To better support AIPP’s mission, it has made significant investments in technology including upgrading to a powerful platform to properly support its massive content collection.
Solution
AIPP selected the Silverchair Platform as the core technology for its growing digital library collection of journal articles, books, and conference proceedings. Faced with what could have been the daunting task of transferring, restructuring, and checking over a million files of complex scientific content, AIPP selected DCL to manage the migration to Silverchair.
The scope of the project was massive due to the amount of content that had to be analyzed, converted, and delivered to Silverchair—47.4 gigabytes of XML and 1.73 terabytes of assets!
Fortunately, DCL has developed tools specifically to handle very large collections, starting with Content Clarity to audit content collections, and provide detailed analytics on all the key components.
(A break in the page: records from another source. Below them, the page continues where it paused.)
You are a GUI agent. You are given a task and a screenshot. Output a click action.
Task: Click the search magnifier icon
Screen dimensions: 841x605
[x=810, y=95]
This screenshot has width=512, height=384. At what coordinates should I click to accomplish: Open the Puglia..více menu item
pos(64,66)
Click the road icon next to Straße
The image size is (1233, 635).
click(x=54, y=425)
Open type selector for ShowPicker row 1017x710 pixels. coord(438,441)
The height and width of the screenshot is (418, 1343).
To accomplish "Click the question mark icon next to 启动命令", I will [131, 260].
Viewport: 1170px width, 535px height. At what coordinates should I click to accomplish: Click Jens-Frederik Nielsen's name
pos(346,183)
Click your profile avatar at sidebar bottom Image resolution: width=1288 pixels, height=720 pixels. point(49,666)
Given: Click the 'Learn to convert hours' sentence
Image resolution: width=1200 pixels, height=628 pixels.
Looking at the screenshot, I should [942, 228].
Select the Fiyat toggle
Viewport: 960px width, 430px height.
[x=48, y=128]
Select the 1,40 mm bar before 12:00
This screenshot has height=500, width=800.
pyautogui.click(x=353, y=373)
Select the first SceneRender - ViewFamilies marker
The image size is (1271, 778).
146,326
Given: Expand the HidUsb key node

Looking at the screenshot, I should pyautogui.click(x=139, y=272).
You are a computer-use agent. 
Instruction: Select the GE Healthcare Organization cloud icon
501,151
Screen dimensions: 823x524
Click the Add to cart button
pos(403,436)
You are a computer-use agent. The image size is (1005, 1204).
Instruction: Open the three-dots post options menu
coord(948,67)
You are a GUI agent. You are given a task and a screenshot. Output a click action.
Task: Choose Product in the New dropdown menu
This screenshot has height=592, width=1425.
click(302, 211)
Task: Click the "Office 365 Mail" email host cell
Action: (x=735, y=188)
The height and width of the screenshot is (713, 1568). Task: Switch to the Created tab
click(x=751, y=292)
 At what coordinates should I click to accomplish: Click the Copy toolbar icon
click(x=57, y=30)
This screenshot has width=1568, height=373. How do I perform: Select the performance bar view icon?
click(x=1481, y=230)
No link could be overlooked, and no asset could go missing! Content Clarity validated XML files and health checked the corresponding digital assets (e.g., verify that for every image there is at least one callout in the XML and for every callout there is an image). Findings from the analysis were grouped into categories—Summary Analytics and Errors and Warnings. Issues in XML structure were identified providing the roadmap to convert AIPP’s entire collection to Silverchair.
Examples of the structural issues that the pre-conversion analysis revealed were
-
MathML: physics content contains a lot of complex equations and math. AIPP had more than 29 million math formulae in its content. DCL updated both invalid and valid MathML to the Silverchair MathML Schema to ensure proper rendering and discovery.
-
Citations: Content included multiple citations in a single reference. DCL’s conversion process identified and broke up more than 18 million citations into individual references, updating all xrefs accordingly.
-
Subject Headers: DCL normalized subject headers and contrib-types as provided by AIPP.
Result
In less than one year, DCL converted and structured this entire content collection for a frictionless flow into the Silverchair Platform. This project was the largest set of content ever uploaded to Silverchair. AIPP will house its entire library of physics content on a state-of-the-art technology platform with the additional benefits of content structured to an updated version of the JATS XML standard. Gathering everything in one place also allowed AIPP to work with DCL to review content metadata (as reported by Content Clarity) and update to the latest taxonomies and ontologies.
Most importantly, AIPP’s commitment to the scientific community is fortified and architected for decades of future success. AIPP now ensures that all findings to advance the physical sciences are presented, promoted, and permanently available as the building blocks of future discoveries.